Let’s perhaps see what medications are commonly used to get rid of this irritating condition:
The Medications card expanded and presenting a secondary card which has also been expanded, revealing a carousel of antibiotics
I wonder what Ofloxacin is? (Say that ten times fast!):
Google’s “Medicine” Panel for the **** Ofloxacin with icons linking to a page discussing the ****’s precautions when taken orally
Hello! What do we have here? Why it’s a Health Panel showing medication information where clicking on either Side Effects, Interactions, or Warnings will bring you to a page on the U.S. National Library of Medicine site.
Don’t plan on taking the medication orally, no worries, see precautions for ear application…

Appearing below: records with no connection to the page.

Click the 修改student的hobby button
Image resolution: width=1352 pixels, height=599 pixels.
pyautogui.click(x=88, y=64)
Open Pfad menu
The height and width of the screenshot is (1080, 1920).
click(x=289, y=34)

Precautions for Ofloxacin when taken via the ear
and into the eye as well:
Additional side effects for Ofloxacin on the “Medicine” Panel for when the **** is taken via eye drops
Just to highlight how prolific this feature is, Google’s Health Panel says that Ofloxacin is used to treat Leprosy. And so with the wealth of knowledge found within Google’s health feature, we’ve gone from having a common cold to a rare biblical disease in under 60 seconds!
Google’s Health Panel – An Enormous Resource of Medical Information
One thing is for certain, Google’s Health Panel is an exhaustive source of medical knowledge. Via its unique functionality, the feature offers the full spectrum of medical information. I would think, if used correctly, the information contained in the panel could very well help patients be well-informed, empowering them to be greater advocates for their own medical care. Though, the feature does bring up the question as to whether or not the average person is really suited to self-diagnose. Also, like some of Google’s other deep diving panels (such as its Olympic SERP feature) the Health Panel may pose significant competition to health information sites. Personally, WebMd.com was one of my go-to medical sites, but with Google’s feature I have not used the site much at all. Either way, Google’s Health Panel is a well-designed, interactive medical information library for the online age.